Cuizon: The voice overseas

I MISSED checking my mail one day last week in the middle of attention over the Philippine 2016 election and I didn’t see the letter of a friend in New York who wanted some more information on the Philippine condition in election. In the country, election voting for Filipinos in the Philippines was on May 9 while for the overseas Filipinos worldwide, voting was a month long, beginning on April 9.

Miss C. had all the time to think it over---to vote or not to vote for distant leaders in the home country for a worth beyond remittances.

She wrote, “I just got an absentee ballot form in the mail. I'm a bit appalled by some of the names I'm seeing. It appears to be very important to get this right. I guess I'll be voting…But I haven't the faintest idea for VP. And, if you could give me your list of preferred names for the Senate....”

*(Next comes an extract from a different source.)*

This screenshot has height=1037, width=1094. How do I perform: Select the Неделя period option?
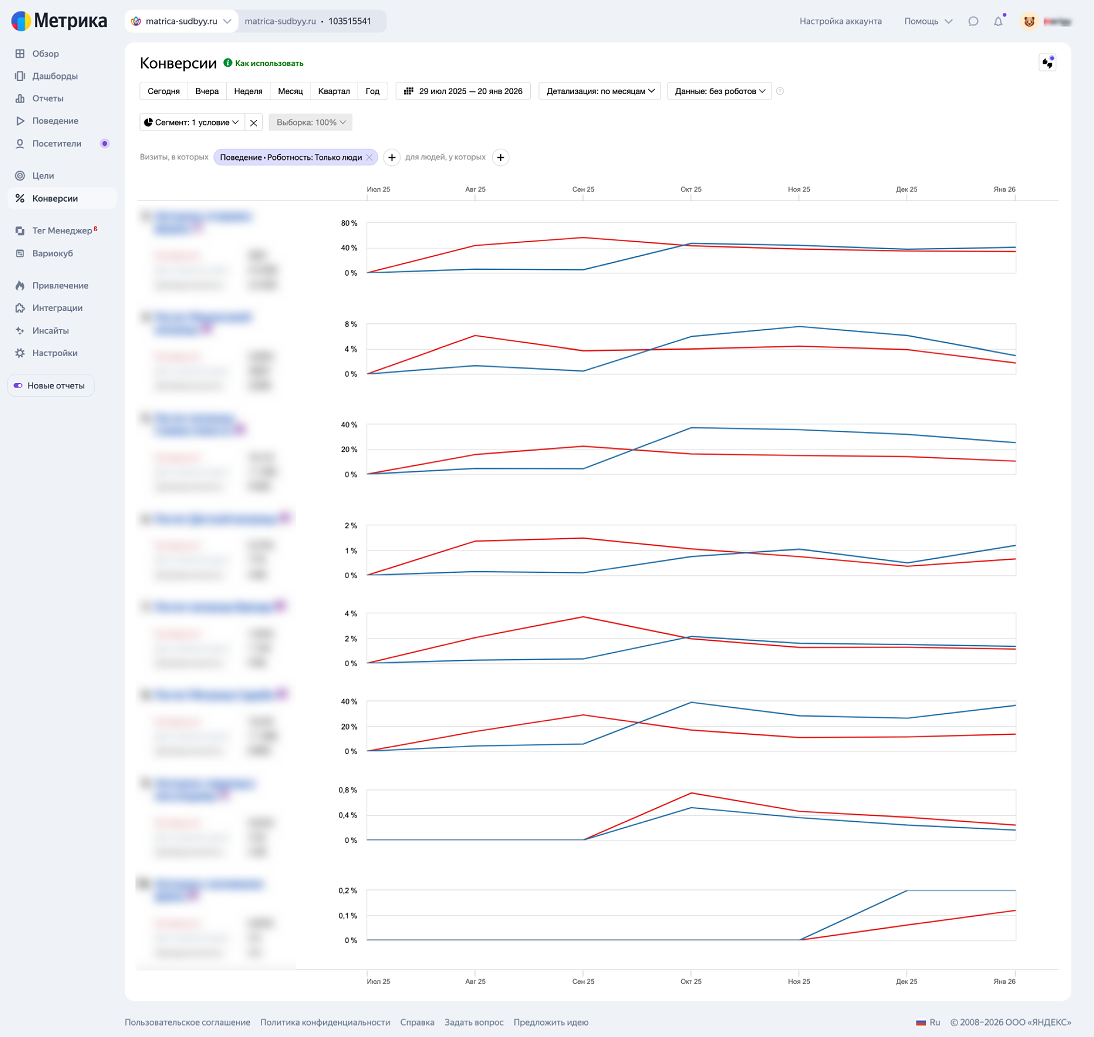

Overseas Filipino voters in the 2016 election voted for the candidates for president, vice president, candidates for the Senate.

Of course, my friend is more updated on elections in the U.S., like the one in November this year. In a comment regarding the 2016 U.S. election, she says, “It's even crazier out here. A Republican senator is on record for describing his own party's primary voters' choice between Donald Trump and Ted Cruz this year: It's like choosing between being poisoned or getting shot...”

The fight in the U.S., with Republican Trump abrasive toward the presumptive Democratic candidate Hillary Clinton, would be much tighter than the way the 2016 Philippine general election went. But my friend would not be kept from voting.

My friend said she was voting and I could feel some kind of concern in her line although she’s miles away from the home country. The important thing in a democratic life is the chance to be heard and to connect. The spirit is the same in the Filipino outside the home country.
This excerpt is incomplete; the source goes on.